WORK ITEM. Return the records verbatim.

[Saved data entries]
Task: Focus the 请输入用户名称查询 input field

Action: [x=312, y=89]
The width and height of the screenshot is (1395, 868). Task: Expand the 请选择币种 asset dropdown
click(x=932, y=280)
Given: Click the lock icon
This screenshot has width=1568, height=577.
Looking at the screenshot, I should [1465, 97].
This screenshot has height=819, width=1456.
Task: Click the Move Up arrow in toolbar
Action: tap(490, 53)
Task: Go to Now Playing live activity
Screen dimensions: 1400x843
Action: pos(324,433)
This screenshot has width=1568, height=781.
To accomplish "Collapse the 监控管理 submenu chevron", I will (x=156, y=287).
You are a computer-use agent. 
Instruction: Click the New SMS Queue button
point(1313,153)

SOLVED EXERCISE.
Task: Focus the 请输入用户名称查询 input field

Action: [x=312, y=89]
The width and height of the screenshot is (1395, 868). Task: Expand the 请选择币种 asset dropdown
click(x=932, y=280)
Given: Click the lock icon
This screenshot has width=1568, height=577.
Looking at the screenshot, I should [1465, 97].
This screenshot has height=819, width=1456.
Task: Click the Move Up arrow in toolbar
Action: tap(490, 53)
Task: Go to Now Playing live activity
Screen dimensions: 1400x843
Action: pos(324,433)
This screenshot has width=1568, height=781.
To accomplish "Collapse the 监控管理 submenu chevron", I will (x=156, y=287).
You are a computer-use agent. 
Instruction: Click the New SMS Queue button
point(1313,153)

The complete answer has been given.